Here’s hoping this article isn’t a eulogy. It would be a shame if the company that brought video games back from the dead ended up failing in its last attempts to compete. If it happens, we can only hope that they go the way Sega did and just make games from then on. Nintendo always made amazing games.
Nintendo gave us most of the innovations we take for granted in controllers these days.
With the Nintendo Entertainment System, the US equivalent of the Famicom (which celebrates its 30th anniversary this month), the gaming giant took the joystick and threw it to the wayside temporarily as we were then given the gamepad, a plastic plus symbol we use to this day for digital control. Sega did the same thing, but its controller wasn’t as well received for being basically a square with relief patterns on it telling our thumbs which direction we were hitting.

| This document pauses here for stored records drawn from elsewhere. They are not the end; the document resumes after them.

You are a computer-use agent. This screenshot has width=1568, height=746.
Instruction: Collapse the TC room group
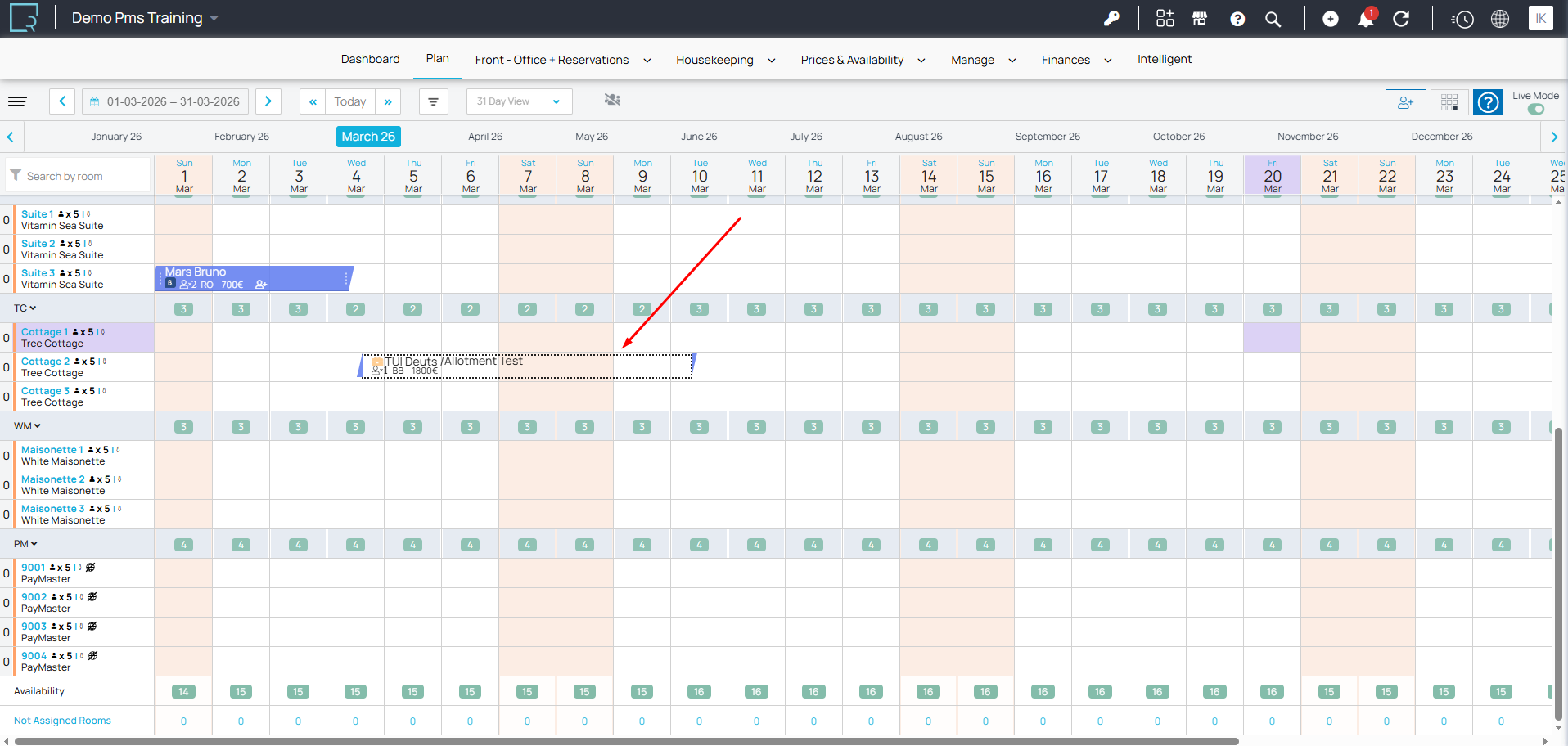pyautogui.click(x=25, y=308)
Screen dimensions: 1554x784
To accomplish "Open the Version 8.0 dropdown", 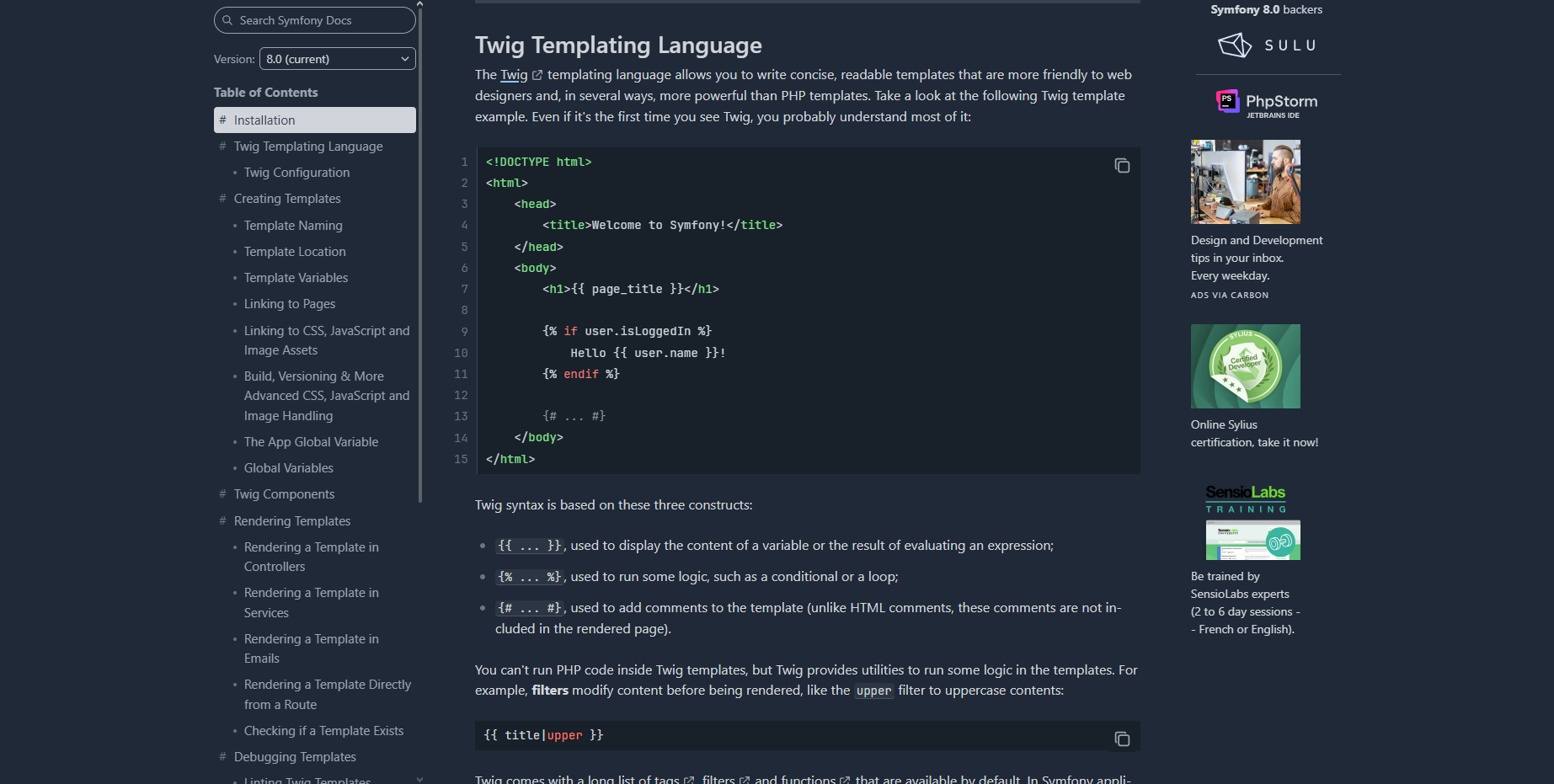I will point(337,59).
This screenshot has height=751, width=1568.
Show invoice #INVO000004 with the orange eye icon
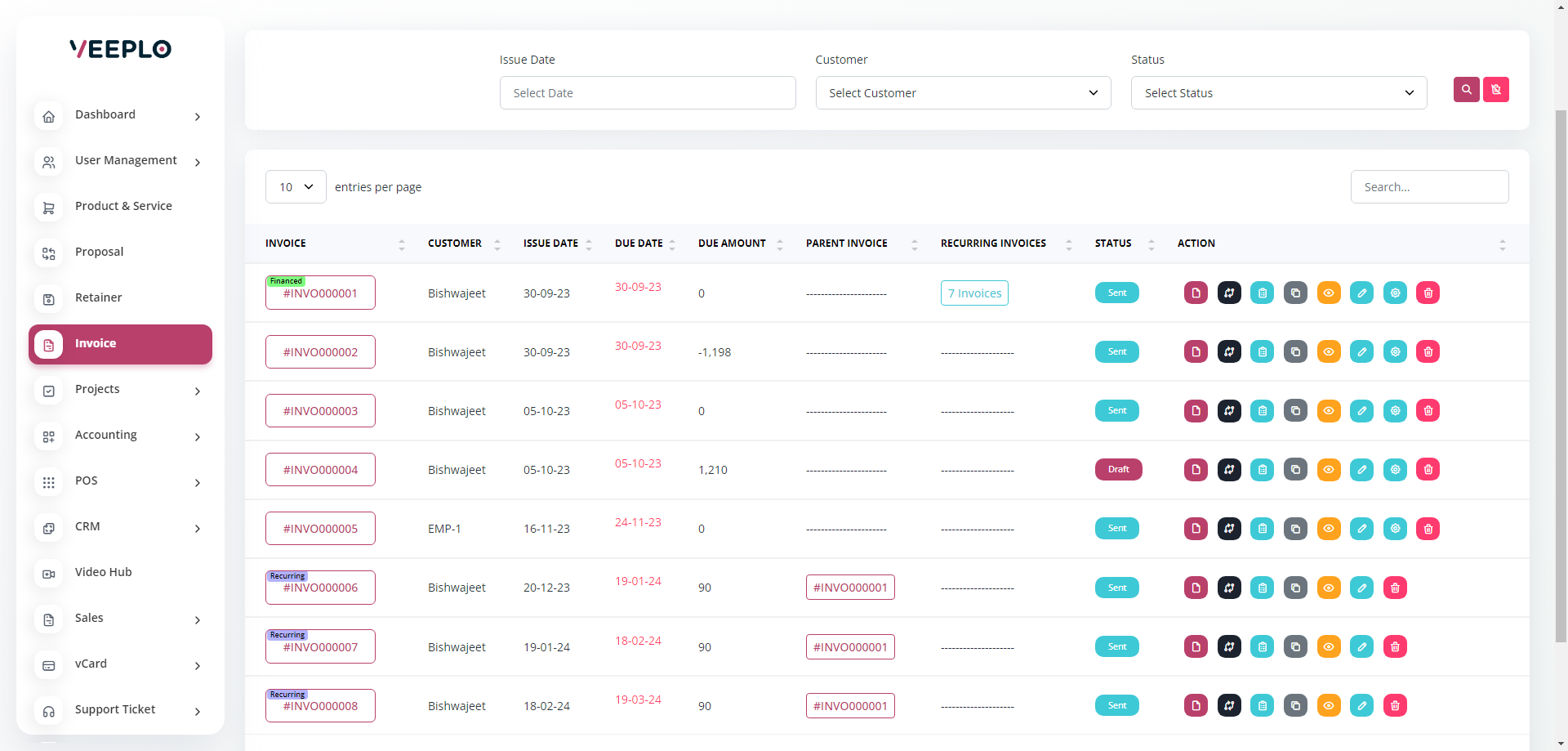click(x=1329, y=470)
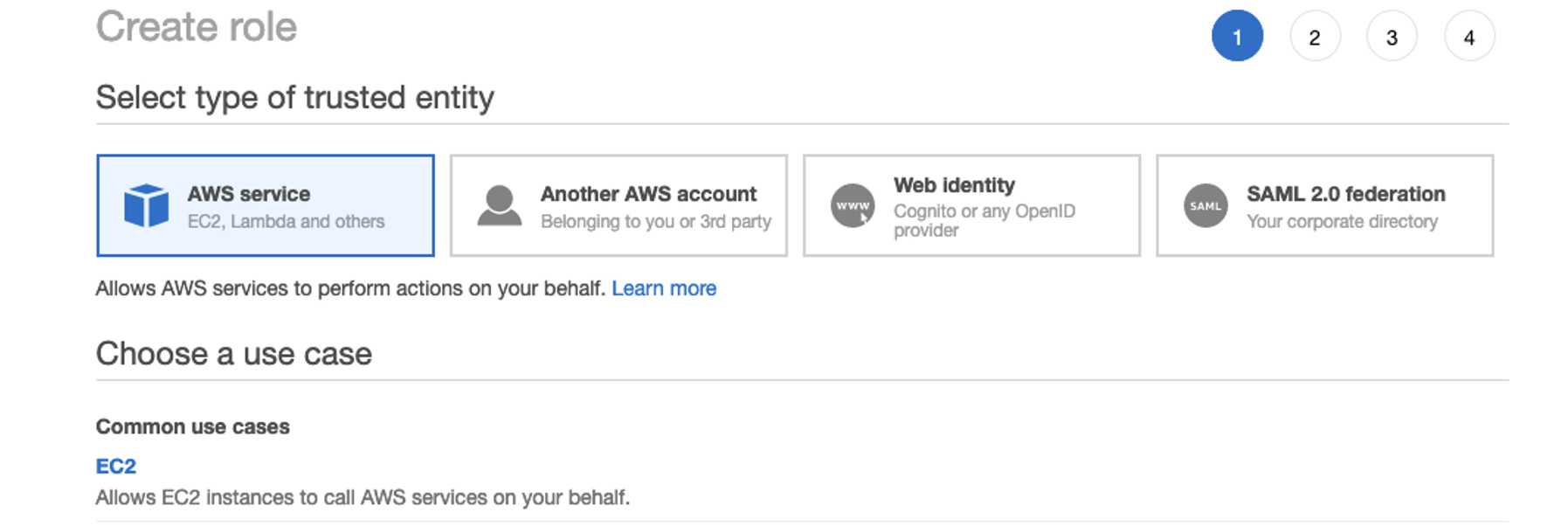
Task: Click the 'EC2, Lambda and others' subtitle
Action: tap(286, 222)
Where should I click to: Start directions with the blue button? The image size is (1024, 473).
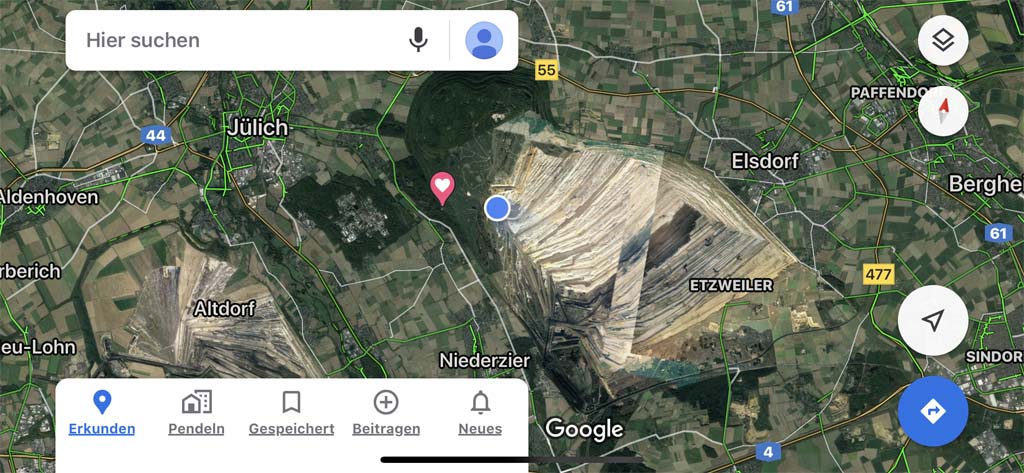point(933,411)
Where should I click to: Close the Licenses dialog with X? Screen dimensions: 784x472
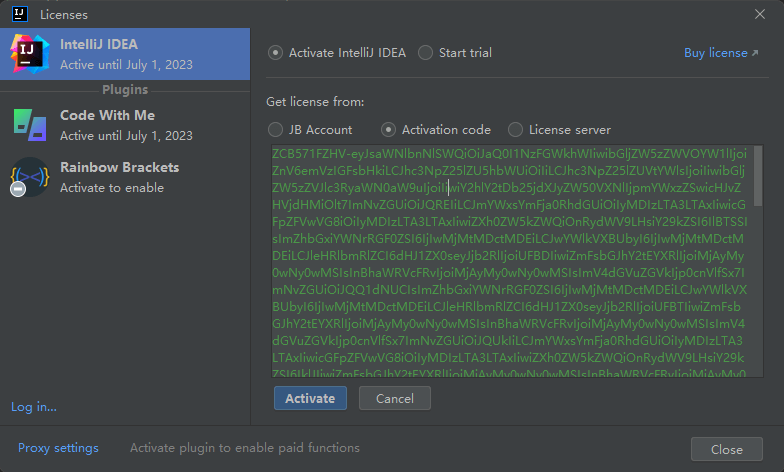(759, 14)
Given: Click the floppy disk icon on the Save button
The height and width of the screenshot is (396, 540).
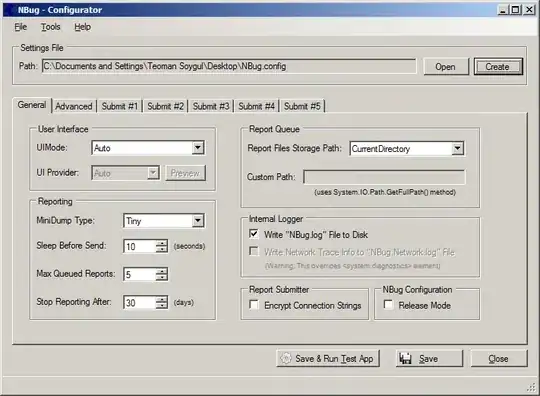Looking at the screenshot, I should 405,359.
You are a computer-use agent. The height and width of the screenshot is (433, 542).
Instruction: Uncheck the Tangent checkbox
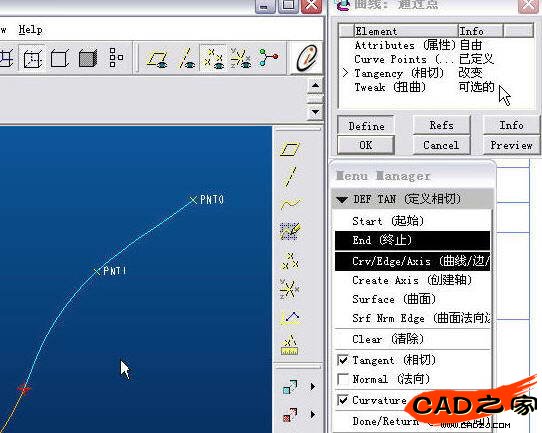(343, 360)
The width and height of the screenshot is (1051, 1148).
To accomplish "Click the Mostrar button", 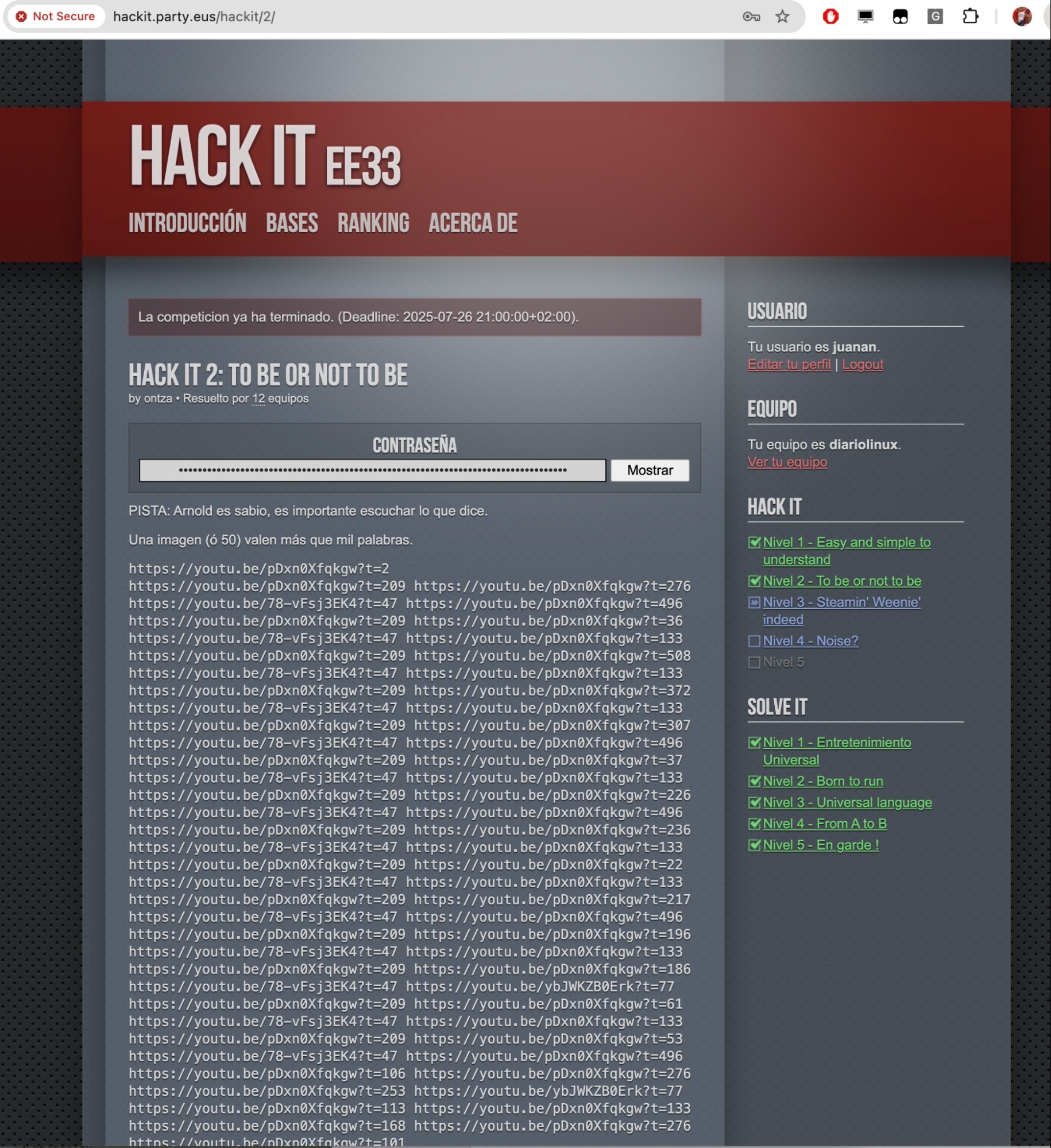I will (x=650, y=470).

Nintendo added shoulder buttons in the next generation as the Genesis kept all of the buttons on top. Sega eventually doubled the button count to compensate for the release of the big fighting games, which really needed six buttons to control them well at all. The SNES had the six buttons the whole time, and started the trend of putting them in front.
The N64 brought back the joystick, in a way, as competitors once again copied their controller from the previous console. Nintendo’s controller was once again the favorite, this time for first-person shooters, as the stick and the new trigger buttons made such games a breeze. Nintendo later introduced the Rumble Pak, which has been a standard feature from that point forward in all consoles. Where do you think Sony got the idea for the DualShock?
Nintendo was also the first to successfully introduce mobile gaming with a variety, as the GameBoy allowed us to switch games using smaller cartridges. The GameBoy has gone through countless variations before evolving into the 3DS and Wii U.
If the Oculus Rift ends up a success, we may have to look back and thank Nintendo once again. Even though the Virtual Boy was a giant heap of failure, it did give us virtual reality gaming’s first meager step.
Nintendo’s last great innovation in controller technology was the Wii, which used a motion sensing remote control with its games. In the wake of the Wii Remote, Microsoft made the Kinect, and Sony tried to make their own motion sensor device, but it looked so ridiculous with its ball on the end that it was an instant failure.
Nintendo has been at the heart of nearly every mainstream innovation in gaming controls. What was your favorite Nintendo innovation?